● **Your instructions**: For the listing below, return the line containing "Hide the Sydenham", the line containing "Task: Click the single", and all lines in between, exactly as written and nothing else.

● **Records shown**:
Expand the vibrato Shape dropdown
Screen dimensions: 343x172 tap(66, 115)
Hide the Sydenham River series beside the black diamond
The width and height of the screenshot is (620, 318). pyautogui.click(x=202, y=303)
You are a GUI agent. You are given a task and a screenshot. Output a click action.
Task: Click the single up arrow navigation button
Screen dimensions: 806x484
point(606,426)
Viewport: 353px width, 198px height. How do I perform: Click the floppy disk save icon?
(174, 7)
--
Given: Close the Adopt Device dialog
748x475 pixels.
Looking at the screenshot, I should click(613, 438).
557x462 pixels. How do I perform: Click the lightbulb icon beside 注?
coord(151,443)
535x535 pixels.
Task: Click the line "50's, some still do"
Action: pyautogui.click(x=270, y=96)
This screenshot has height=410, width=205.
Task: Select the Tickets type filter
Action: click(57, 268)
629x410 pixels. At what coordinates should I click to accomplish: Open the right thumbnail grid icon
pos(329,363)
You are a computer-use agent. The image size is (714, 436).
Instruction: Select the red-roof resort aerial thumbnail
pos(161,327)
---
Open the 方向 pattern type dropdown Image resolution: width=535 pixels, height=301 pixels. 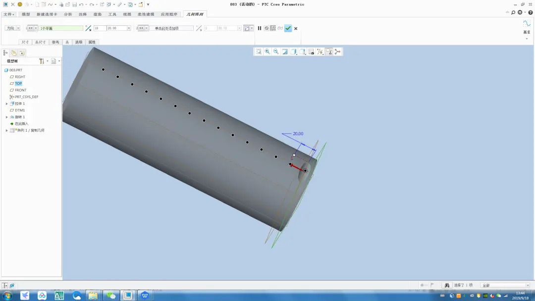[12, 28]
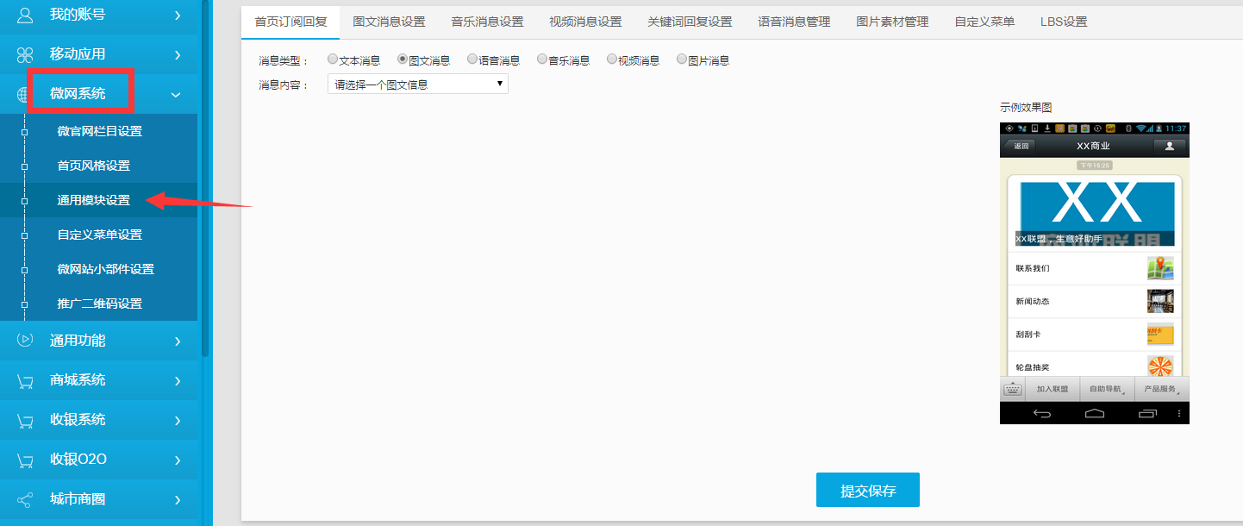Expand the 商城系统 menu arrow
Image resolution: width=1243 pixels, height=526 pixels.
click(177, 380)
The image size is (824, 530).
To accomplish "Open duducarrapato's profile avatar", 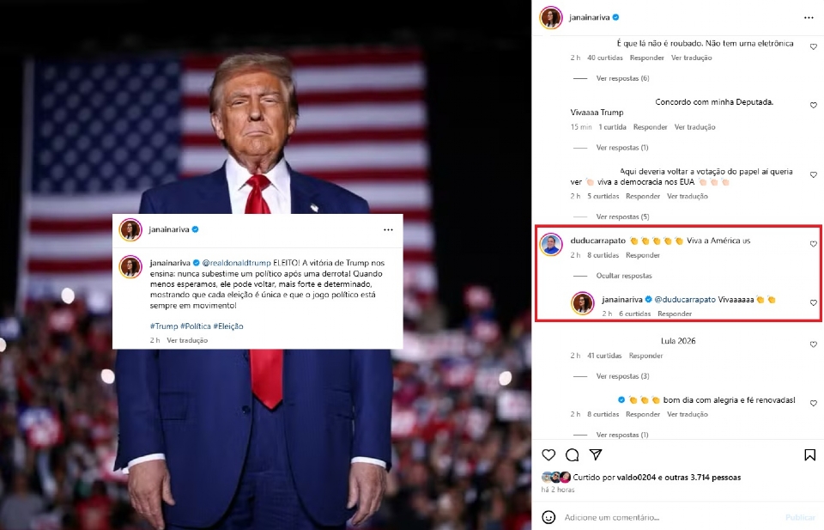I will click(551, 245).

● **Response**:
Hide the Sydenham River series beside the black diamond
The width and height of the screenshot is (620, 318). pyautogui.click(x=202, y=303)
You are a GUI agent. You are given a task and a screenshot. Output a click action.
Task: Click the single up arrow navigation button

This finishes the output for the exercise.